Hoffer showed little patience for the social and political mayhem emerging from the hippie era. He had instead a profound understanding that reality has very little to do with our utopian claims. His work also has much to teach us today about the demise of the hierarchy of values and subsequent destruction of our most sacred institutions. It is ironic that in a time of dissolution like the 1960s, Hoffer was one of the few American thinkers who remained a genuinely free spirit.
Hoffer’s thought does not employ neologisms and unnecessary technical terms. The driving concern of his thought is man’s loss of existential autonomy—what philosophers like Ortega y Gasset and Camus have called authenticity. Hoffer’s genius is showcased in his treatment of concepts like individuality, authenticity, and autonomy. For him these are not mere words to be toyed with but fundamental human values. Hoffer took ideas that during his time had already taken on a modish, debased appeal and rooted them to vital life. It is in this regard that one can refer to Hoffer as a philosopher of the lived experience.

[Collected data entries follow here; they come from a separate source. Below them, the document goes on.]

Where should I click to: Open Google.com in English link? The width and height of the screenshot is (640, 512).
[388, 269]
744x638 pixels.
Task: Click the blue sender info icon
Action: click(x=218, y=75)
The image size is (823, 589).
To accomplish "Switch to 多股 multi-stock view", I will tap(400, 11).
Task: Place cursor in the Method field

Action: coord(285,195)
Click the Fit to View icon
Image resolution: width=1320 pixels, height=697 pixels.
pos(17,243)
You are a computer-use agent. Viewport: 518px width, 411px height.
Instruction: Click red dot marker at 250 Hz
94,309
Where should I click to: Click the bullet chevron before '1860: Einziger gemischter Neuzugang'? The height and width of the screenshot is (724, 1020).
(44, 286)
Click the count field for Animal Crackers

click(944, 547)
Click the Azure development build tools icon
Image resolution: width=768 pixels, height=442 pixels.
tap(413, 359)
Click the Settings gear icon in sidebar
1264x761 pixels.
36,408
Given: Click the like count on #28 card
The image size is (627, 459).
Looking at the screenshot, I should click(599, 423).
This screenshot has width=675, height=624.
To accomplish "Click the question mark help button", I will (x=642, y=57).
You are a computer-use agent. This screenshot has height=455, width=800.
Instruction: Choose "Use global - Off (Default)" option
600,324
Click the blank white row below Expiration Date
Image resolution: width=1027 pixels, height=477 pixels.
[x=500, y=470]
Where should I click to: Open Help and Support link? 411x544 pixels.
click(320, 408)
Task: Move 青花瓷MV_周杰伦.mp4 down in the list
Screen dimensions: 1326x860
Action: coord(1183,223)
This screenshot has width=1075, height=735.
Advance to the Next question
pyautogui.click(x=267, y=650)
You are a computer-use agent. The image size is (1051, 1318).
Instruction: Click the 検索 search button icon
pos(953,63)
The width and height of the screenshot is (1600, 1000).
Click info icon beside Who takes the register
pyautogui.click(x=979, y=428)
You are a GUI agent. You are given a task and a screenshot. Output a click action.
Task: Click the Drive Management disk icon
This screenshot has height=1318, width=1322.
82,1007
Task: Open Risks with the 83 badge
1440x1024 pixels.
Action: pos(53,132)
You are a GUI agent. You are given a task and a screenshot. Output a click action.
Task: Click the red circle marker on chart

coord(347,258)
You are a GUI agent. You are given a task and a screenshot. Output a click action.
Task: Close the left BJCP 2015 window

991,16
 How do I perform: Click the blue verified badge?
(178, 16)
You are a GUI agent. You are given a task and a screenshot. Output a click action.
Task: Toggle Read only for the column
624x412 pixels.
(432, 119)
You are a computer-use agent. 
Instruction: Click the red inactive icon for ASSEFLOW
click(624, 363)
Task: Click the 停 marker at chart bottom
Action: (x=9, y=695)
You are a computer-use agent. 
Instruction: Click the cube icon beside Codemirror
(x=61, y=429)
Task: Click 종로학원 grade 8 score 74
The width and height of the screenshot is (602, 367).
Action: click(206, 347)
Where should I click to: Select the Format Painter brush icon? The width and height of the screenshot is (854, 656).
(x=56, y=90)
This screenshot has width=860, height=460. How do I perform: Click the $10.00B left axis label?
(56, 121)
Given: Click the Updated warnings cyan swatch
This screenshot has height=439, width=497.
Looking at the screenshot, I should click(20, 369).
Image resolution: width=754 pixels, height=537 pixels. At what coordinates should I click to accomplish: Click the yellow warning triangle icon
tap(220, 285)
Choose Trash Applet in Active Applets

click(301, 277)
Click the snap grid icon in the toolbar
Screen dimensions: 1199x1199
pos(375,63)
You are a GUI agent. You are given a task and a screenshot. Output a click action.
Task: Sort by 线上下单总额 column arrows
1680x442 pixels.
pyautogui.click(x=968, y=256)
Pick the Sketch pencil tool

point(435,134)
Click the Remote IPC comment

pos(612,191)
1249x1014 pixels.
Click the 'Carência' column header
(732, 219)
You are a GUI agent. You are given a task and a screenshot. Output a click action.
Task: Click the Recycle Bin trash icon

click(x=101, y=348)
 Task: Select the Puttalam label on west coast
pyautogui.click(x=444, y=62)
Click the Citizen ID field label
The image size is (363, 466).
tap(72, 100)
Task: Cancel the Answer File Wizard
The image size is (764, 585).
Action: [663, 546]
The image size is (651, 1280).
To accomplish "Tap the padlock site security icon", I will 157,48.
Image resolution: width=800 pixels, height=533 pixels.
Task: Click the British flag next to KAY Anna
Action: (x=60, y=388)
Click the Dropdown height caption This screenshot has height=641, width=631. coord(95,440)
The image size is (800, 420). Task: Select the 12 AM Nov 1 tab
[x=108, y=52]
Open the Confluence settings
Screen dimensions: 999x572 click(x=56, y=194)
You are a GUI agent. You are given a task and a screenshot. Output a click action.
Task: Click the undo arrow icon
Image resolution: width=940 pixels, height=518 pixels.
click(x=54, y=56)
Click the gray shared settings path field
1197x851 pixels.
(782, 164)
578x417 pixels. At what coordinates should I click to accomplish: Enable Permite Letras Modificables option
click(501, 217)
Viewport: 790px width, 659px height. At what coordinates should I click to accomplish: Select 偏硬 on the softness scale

Being a thinker concerned with questions relating to vital life during the positivistic twentieth century had major drawbacks. Because Hoffer embraced a philosophy of commonsense values that addressed everyday life, the radicalized academic establishment has dismissed him. Hoffer’s major crime, as it is easy to see today, is that he tried to wrest control of moral values away from nihilistic intellectuals. By safeguarding basic truths and values—ideas that enable man to flourish in daily life—from becoming the domain of fashionable theories, Hoffer was made persona non grata by radical ideologues and opportunistic intellectuals. Yet while being shunned by radicalized academics, Hoffer enjoyed tremendous success among his readers in the general public.
Pedro Blas González is a professor of philosophy at Barry University.